> Exercise materials:

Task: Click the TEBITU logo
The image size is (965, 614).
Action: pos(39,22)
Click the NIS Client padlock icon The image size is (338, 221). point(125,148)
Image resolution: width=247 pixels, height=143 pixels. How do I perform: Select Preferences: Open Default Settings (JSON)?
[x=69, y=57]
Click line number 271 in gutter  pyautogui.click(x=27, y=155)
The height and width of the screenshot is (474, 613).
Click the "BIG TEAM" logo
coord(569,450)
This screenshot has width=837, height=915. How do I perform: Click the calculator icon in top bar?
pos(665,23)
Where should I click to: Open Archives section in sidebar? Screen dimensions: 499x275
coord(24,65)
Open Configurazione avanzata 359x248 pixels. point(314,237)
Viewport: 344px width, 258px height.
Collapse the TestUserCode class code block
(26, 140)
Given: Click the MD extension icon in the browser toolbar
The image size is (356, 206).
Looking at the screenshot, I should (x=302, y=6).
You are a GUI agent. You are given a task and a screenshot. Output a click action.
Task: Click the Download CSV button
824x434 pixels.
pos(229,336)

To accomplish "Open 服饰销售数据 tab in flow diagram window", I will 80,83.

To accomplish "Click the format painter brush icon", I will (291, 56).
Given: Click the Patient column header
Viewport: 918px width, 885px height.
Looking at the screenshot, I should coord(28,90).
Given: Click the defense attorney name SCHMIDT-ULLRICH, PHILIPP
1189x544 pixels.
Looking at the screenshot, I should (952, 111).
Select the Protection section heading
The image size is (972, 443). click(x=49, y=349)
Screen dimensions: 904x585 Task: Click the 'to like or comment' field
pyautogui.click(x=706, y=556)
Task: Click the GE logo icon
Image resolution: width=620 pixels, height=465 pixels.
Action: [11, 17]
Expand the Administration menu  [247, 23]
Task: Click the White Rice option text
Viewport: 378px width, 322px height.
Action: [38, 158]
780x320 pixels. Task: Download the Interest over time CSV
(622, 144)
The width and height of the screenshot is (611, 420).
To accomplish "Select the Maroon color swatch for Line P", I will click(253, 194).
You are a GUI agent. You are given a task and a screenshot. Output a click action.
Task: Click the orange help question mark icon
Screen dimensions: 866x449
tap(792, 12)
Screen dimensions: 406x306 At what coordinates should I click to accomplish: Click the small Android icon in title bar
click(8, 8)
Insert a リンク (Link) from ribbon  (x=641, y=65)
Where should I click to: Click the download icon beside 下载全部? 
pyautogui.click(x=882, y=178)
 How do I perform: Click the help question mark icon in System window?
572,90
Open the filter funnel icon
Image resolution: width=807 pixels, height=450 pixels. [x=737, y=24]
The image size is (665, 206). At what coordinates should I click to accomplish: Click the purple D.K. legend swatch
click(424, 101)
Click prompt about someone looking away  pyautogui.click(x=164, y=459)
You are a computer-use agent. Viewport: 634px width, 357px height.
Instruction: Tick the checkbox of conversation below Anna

> Your task: Each record must be output exactly, with none omitted.

> Task output:
Task: Click the TEBITU logo
The image size is (965, 614).
Action: pos(39,22)
Click the NIS Client padlock icon The image size is (338, 221). point(125,148)
Image resolution: width=247 pixels, height=143 pixels. How do I perform: Select Preferences: Open Default Settings (JSON)?
[x=69, y=57]
Click line number 271 in gutter  pyautogui.click(x=27, y=155)
The height and width of the screenshot is (474, 613).
Click the "BIG TEAM" logo
coord(569,450)
This screenshot has width=837, height=915. How do I perform: Click the calculator icon in top bar?
pos(665,23)
Where should I click to: Open Archives section in sidebar? Screen dimensions: 499x275
coord(24,65)
Open Configurazione avanzata 359x248 pixels. point(314,237)
Viewport: 344px width, 258px height.
Collapse the TestUserCode class code block
(26, 140)
Given: Click the MD extension icon in the browser toolbar
The image size is (356, 206).
Looking at the screenshot, I should (x=302, y=6).
You are a GUI agent. You are given a task and a screenshot. Output a click action.
Task: Click the Download CSV button
824x434 pixels.
pos(229,336)

To accomplish "Open 服饰销售数据 tab in flow diagram window", I will 80,83.

To accomplish "Click the format painter brush icon", I will (291, 56).
Given: Click the Patient column header
Viewport: 918px width, 885px height.
Looking at the screenshot, I should coord(28,90).
Given: Click the defense attorney name SCHMIDT-ULLRICH, PHILIPP
1189x544 pixels.
Looking at the screenshot, I should (952, 111).
Select the Protection section heading
The image size is (972, 443). click(x=49, y=349)
Screen dimensions: 904x585 Task: Click the 'to like or comment' field
pyautogui.click(x=706, y=556)
Task: Click the GE logo icon
Image resolution: width=620 pixels, height=465 pixels.
Action: [11, 17]
Expand the Administration menu  [247, 23]
Task: Click the White Rice option text
Viewport: 378px width, 322px height.
Action: [38, 158]
780x320 pixels. Task: Download the Interest over time CSV
(622, 144)
The width and height of the screenshot is (611, 420).
To accomplish "Select the Maroon color swatch for Line P", I will click(253, 194).
You are a GUI agent. You are given a task and a screenshot. Output a click action.
Task: Click the orange help question mark icon
Screen dimensions: 866x449
tap(792, 12)
Screen dimensions: 406x306 At what coordinates should I click to accomplish: Click the small Android icon in title bar
click(8, 8)
Insert a リンク (Link) from ribbon  (x=641, y=65)
Where should I click to: Click the download icon beside 下载全部? 
pyautogui.click(x=882, y=178)
 How do I perform: Click the help question mark icon in System window?
572,90
Open the filter funnel icon
Image resolution: width=807 pixels, height=450 pixels. [x=737, y=24]
The image size is (665, 206). At what coordinates should I click to accomplish: Click the purple D.K. legend swatch
click(424, 101)
Click prompt about someone looking away  pyautogui.click(x=164, y=459)
You are a computer-use agent. Viewport: 634px width, 357px height.
Instruction: Tick the checkbox of conversation below Anna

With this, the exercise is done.